Un punto di vista nuovo sulla storia dell’arte. Un sorprendente affondo sul genere della natura morta attraverso un dialogo inedito tra maestri del Seicento e del Novecento italiani per una proposta originale con cui coinvolgere il pubblico più vario. Un percorso espositivo accattivante con un apporto scientifico di eccellenza.

Per la stagione espositiva primaverile il Settore Cultura, Istruzione, Politiche Giovanili del Comune di Pavia organizza De Chirico, De Pisis, Carrà. La vita nascosta delle cose, presso i Musei Civici del Castello Visconteo dal 19 aprile al 28 luglio 2019.

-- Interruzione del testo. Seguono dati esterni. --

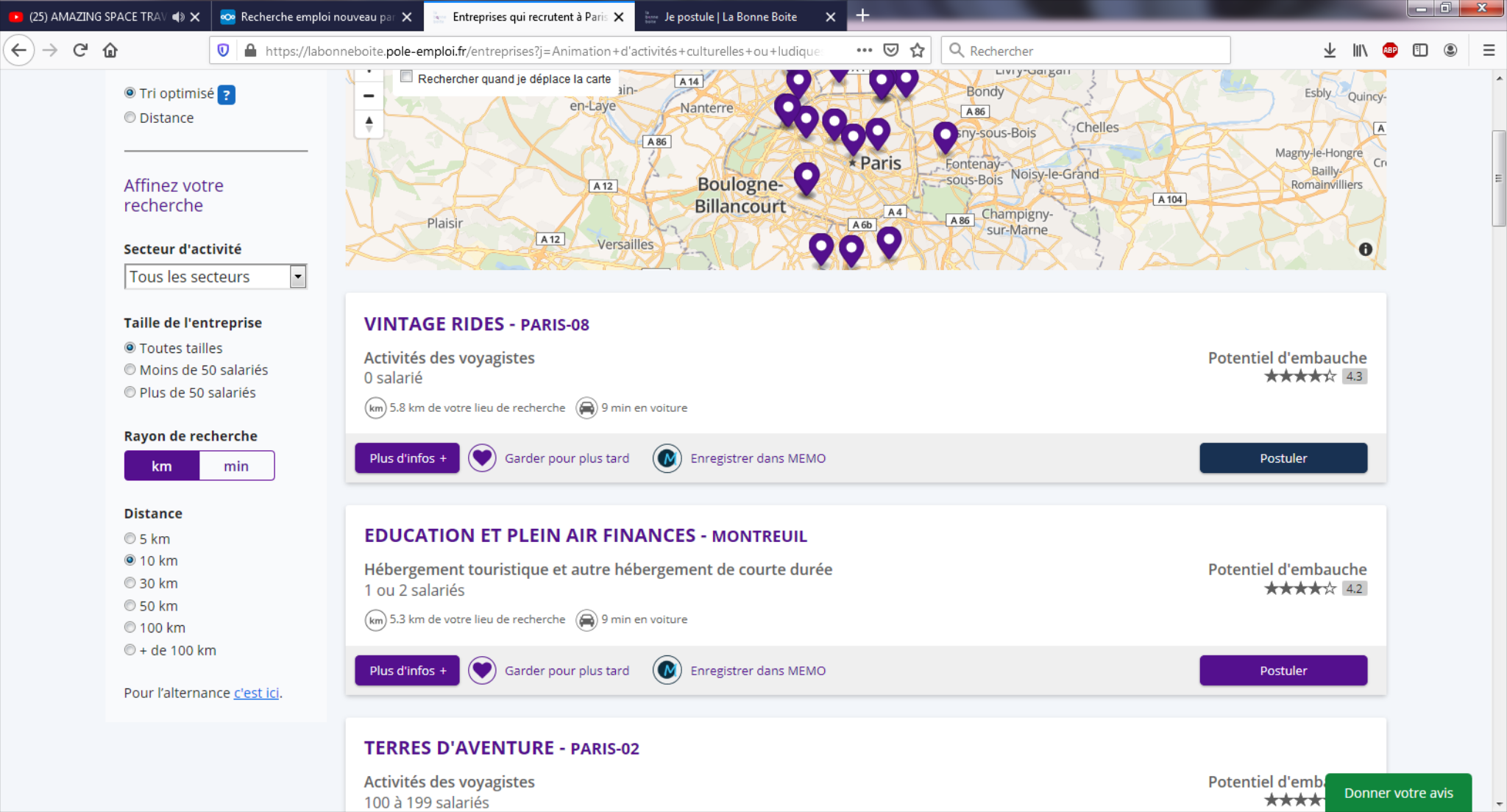Click the map info icon
Viewport: 1507px width, 812px height.
pyautogui.click(x=1365, y=249)
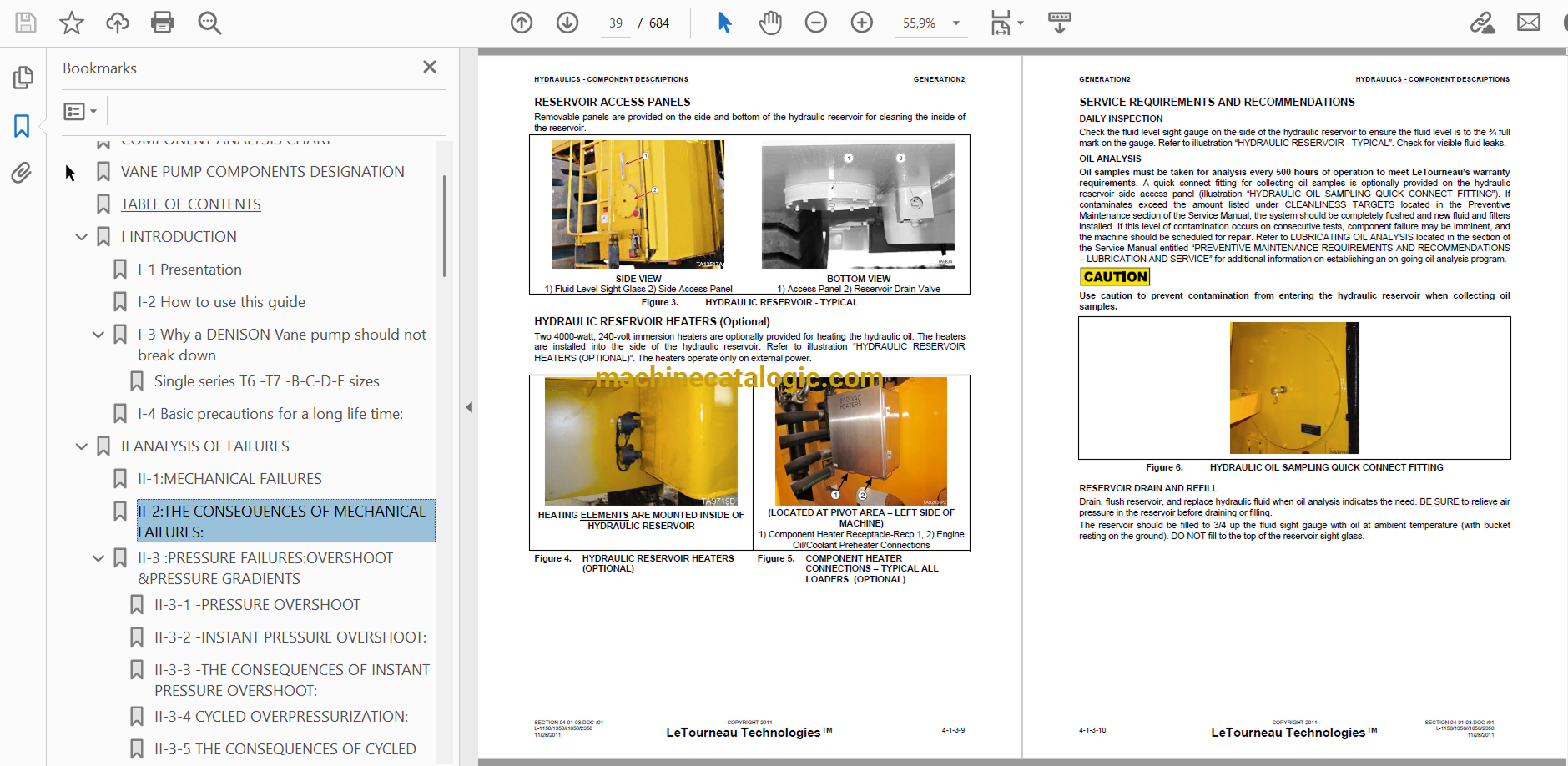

Curata da Antonio D’Amico, con la collaborazione scientifica di Elena Pontiggia e Maria Silvia Proni, la mostra offre un affascinante percorso in cui un gruppo di superbe nature morte napoletane del Seicento, eseguite con una lenticolare adesione alla realtà da artisti caravaggeschi (Paolo Porpora, Giovanni Battista e Giuseppe Recco, Giovanni Battista Ruoppolo), dialoga con importanti opere di Filippo de Pisis, con un nucleo raro di Vite silenti di Giorgio de Chirico e con alcune meditabonde nature morte di Carlo Carrà, pittori che nel Novecento hanno dato origine alla Metafisica, attribuendo agli oggetti ritratti un valore simbolico e lasciando così emergere la vita nascosta delle cose.

La mostra – occasione per ammirare anche Gli Archeologi in cui De Chirico adopera un tempietto addossato a un masso roccioso, ripreso da un dipinto appartenuto a De Pisis, suggellando così la loro amicizia anche attraverso il linguaggio pittorico – si annuncia sorprendente nel dimostrare come il genere della natura morta in Italia si animi nel Novecento di nuovi impulsi e di vigorosi risvolti simbolici.